Shaun Polczer - Calgary Herald
In terms of some of these service constraints that you are experiencing in the United States, is it because of a lack of fracturing capacity or is it just more in terms of the rates that the service companies are wanting to charge?
Randy Eresman
Those are two interrelated things because of the high demand for hydraulic pressuring equipments in many of the shale gas plays across United States there is high demand and then high demands creates opportunistic pricing and so what our view is that some of that opportunistic pricing we can avoid by entering into longer term arrangements with service providers, and so that's what we're doing. We just stopped paying up today.
Shaun Polczer - Calgary Herald
And are you experiencing any of those same issues in Canada?
Randy Eresman
Not to the same extent at this time.
Operator
Your next question comes from the line of Jeff Jones from Reuters. Your line is now open.
Jeff Jones - Reuters
My question relates to the stakes that you'll be offering in longer term Canadian and US plays, and it's kind of a two part. The first one is do you have sort of a minimum and maximum size of interest you'd be offering?
And then second of all, I mean how much of this is related to the gas price environment? And by that I mean considering that they are long-term plays would you be still seeking to unlock this type of value if gas prices were higher?
Randy Eresman
I would say yes it has very little to do with the current gas price environment, and everything to do with the size of the inventory that we carry. When we started developing our inventory we far exceeded our expectations for the quality of resource and the size of the inventory that we actually created.
And so it presented an opportunity for us to find ways to accelerate the development of those resources. We are primarily with a program that Bob Grant has talked about.
We'll be looking for large industry partners for large participation for large deals. And these deals will be largely centered on areas of our portfolio that we wouldn't otherwise be able to get to for very long period of time.

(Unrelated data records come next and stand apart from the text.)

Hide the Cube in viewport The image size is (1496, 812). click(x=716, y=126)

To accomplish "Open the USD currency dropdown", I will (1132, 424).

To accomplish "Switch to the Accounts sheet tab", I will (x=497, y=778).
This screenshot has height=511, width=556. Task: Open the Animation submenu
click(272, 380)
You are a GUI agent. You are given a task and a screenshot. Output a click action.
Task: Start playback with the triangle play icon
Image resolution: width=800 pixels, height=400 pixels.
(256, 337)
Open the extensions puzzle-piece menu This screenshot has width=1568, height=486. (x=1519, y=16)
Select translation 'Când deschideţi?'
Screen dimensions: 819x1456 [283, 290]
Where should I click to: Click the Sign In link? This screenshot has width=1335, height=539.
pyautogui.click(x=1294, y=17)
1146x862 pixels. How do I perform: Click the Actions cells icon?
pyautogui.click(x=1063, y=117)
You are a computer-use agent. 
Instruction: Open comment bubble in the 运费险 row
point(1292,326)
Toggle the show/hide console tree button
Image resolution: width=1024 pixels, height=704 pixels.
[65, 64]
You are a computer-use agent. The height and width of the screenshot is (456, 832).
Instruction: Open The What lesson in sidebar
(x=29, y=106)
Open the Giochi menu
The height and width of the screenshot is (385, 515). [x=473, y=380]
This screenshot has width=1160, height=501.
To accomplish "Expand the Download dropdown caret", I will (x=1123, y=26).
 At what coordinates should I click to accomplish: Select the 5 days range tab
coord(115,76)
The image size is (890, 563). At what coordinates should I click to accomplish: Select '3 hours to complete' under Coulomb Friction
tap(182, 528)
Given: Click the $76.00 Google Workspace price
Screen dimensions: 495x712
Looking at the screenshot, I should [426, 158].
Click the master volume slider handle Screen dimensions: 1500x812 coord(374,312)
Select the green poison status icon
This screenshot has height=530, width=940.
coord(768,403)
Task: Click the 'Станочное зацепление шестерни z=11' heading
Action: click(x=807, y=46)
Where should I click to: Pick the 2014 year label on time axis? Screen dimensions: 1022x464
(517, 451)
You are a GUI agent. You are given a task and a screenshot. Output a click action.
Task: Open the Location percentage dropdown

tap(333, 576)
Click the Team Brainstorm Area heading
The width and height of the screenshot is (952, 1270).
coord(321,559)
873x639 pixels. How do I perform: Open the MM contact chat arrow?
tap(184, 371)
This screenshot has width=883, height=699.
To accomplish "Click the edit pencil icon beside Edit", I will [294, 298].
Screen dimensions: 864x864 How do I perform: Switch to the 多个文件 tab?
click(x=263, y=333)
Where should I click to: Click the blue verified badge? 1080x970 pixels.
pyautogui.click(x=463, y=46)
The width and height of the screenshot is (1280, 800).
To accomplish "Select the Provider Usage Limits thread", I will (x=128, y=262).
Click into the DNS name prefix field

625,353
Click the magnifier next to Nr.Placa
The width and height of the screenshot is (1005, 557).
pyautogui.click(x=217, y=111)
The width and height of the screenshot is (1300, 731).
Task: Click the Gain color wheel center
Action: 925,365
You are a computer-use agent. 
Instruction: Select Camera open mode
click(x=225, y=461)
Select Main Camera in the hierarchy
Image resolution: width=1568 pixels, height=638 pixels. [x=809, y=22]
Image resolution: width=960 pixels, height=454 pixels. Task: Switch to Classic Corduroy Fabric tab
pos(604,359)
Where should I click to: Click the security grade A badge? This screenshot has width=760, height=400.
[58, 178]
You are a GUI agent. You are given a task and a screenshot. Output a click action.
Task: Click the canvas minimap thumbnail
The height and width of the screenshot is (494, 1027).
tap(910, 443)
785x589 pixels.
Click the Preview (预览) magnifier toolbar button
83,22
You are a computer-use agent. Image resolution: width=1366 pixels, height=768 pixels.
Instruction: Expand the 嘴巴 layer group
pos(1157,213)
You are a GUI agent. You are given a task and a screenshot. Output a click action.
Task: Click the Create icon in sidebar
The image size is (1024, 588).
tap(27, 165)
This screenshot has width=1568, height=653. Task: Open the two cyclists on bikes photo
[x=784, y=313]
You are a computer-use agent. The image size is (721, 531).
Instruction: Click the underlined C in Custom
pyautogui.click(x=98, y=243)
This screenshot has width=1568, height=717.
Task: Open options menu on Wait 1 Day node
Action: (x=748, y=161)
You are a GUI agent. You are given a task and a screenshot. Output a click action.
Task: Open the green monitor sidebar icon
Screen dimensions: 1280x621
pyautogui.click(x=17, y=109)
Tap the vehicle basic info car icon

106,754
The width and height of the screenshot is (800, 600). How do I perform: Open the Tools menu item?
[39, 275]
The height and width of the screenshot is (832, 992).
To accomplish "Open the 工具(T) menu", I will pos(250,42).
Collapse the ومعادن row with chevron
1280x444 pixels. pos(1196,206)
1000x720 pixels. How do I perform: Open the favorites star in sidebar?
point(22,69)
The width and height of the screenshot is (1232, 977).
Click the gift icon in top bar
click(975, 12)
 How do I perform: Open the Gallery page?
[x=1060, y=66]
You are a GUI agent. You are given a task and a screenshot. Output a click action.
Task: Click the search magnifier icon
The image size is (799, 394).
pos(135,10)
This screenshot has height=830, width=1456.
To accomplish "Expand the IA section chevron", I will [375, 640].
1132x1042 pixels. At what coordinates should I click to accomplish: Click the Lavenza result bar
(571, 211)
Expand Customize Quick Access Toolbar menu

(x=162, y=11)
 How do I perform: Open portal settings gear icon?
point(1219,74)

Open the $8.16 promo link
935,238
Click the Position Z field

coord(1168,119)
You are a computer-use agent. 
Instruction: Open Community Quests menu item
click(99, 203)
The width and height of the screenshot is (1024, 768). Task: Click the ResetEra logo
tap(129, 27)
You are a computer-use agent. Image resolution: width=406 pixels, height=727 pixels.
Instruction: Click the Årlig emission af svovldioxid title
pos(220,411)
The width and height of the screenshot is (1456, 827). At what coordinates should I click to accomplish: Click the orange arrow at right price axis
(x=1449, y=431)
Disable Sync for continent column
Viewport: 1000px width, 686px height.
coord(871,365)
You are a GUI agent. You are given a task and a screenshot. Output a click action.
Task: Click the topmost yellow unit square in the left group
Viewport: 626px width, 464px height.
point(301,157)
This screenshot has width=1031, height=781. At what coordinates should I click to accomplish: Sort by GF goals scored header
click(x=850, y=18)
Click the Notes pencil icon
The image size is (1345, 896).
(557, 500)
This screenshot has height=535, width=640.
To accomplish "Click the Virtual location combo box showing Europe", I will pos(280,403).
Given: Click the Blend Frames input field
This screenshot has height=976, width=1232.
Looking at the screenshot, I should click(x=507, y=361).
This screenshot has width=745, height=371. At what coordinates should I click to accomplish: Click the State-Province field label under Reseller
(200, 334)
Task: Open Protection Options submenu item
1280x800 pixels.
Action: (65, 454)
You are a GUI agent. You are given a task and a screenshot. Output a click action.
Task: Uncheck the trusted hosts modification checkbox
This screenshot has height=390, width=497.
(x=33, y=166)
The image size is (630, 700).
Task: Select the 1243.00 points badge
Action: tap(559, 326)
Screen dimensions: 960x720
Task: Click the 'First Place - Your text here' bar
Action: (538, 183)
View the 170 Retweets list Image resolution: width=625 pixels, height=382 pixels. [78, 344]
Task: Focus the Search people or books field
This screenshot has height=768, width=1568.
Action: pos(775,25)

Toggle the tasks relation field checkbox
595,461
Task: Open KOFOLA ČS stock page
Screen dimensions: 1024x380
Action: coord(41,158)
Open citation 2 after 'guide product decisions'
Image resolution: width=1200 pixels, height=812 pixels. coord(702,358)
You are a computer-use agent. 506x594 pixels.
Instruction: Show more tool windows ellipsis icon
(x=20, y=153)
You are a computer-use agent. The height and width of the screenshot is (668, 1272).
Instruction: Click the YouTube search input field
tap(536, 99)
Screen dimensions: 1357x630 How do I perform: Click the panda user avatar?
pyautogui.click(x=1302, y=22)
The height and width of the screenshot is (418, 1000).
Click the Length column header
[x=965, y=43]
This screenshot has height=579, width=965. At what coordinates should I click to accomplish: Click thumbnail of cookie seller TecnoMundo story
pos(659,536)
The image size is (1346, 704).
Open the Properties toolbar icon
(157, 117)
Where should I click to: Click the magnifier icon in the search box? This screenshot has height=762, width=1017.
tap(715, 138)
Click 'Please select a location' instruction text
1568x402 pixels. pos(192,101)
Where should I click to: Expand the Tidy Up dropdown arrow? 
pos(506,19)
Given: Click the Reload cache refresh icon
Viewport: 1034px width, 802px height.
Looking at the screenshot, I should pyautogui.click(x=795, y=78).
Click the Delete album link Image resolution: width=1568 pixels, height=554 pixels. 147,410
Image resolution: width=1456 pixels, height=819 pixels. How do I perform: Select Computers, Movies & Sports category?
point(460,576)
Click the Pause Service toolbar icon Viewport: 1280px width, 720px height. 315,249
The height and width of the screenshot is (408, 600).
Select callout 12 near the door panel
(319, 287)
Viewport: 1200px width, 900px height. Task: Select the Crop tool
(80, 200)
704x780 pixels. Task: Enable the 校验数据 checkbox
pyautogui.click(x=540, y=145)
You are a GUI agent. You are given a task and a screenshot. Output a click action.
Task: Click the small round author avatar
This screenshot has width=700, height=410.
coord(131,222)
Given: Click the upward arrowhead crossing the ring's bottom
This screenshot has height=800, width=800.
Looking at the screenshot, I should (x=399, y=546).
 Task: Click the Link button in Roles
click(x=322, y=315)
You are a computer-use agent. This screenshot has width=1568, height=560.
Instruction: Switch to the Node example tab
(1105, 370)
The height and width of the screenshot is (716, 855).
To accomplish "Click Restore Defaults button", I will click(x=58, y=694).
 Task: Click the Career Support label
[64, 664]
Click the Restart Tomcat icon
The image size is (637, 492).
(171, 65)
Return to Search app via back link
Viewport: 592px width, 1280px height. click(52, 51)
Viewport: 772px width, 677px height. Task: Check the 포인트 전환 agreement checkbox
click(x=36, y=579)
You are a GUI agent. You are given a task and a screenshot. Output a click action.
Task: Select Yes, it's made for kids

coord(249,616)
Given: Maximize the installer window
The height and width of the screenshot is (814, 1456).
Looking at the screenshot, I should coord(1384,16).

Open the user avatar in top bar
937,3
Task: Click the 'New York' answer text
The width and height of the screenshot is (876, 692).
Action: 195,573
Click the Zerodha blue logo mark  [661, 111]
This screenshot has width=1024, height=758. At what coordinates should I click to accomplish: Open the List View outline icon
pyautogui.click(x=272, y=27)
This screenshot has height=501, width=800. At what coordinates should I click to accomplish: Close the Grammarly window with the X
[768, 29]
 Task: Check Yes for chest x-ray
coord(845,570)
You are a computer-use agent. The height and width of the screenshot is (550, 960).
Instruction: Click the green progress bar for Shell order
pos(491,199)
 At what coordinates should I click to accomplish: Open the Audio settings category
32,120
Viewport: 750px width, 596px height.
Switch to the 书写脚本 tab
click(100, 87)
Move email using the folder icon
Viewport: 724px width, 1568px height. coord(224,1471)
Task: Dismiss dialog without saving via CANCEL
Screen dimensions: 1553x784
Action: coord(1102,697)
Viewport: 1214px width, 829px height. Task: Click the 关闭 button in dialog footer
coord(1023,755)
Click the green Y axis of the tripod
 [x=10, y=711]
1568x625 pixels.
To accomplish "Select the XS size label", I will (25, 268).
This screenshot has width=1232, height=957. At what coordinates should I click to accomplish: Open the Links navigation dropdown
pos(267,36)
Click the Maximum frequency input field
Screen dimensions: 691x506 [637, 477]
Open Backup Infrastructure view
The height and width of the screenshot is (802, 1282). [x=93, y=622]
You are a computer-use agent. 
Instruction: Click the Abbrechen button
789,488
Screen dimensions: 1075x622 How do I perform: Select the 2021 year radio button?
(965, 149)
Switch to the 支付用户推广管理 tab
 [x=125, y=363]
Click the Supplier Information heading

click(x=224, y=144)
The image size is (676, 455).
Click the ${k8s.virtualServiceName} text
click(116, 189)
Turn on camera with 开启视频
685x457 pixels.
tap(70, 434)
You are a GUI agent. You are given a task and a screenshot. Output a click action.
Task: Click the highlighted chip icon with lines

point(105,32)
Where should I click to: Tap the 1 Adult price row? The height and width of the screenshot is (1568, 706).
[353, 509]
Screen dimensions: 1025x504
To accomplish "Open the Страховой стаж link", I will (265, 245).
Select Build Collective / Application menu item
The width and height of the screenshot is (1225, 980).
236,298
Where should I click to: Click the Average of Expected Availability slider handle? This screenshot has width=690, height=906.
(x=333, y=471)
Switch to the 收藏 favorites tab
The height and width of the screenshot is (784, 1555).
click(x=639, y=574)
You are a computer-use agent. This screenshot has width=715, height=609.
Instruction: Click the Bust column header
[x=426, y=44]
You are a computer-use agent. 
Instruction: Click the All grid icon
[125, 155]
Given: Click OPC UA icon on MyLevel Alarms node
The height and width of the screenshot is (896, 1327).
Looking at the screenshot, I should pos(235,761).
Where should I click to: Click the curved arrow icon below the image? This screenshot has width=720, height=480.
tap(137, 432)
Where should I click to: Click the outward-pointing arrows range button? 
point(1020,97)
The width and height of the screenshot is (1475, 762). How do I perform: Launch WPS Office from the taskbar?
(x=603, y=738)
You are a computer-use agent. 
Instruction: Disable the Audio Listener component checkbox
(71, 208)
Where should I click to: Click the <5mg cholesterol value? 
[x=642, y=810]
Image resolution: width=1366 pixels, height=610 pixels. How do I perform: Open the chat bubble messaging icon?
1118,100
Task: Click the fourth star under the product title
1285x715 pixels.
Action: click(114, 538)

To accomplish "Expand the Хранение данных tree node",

We are and have for years been doing smaller deals on specific assets and I would imagine that we outside of this program we will continue to do that into the future.
Jeff Jones - Reuters
So you would looking at some point maybe even to give up sort of a majority stake in some of these or would it all be sort of up to 50% kind of thing.
Randy Eresman
I think in our largest highest quality assets it's unlikely that we would farm-out more than 50% and most likely the way a lot of these deals are structured, we are taking a piece of the asset, not the entire asset and farming that out. So our stake in the assets and our biggest ones will likely always be higher than 50%.
Operator
At this time we have completed the question-and-answer session and will now turn the call back over to Mr. McRitchie.
Ryder McRitchie
Thank you everyone for joining us today to review EnCana's third quarter results. Our conference call is now complete.
Operator
Ladies and gentlemen this concludes today's conference call. You may now disconnect.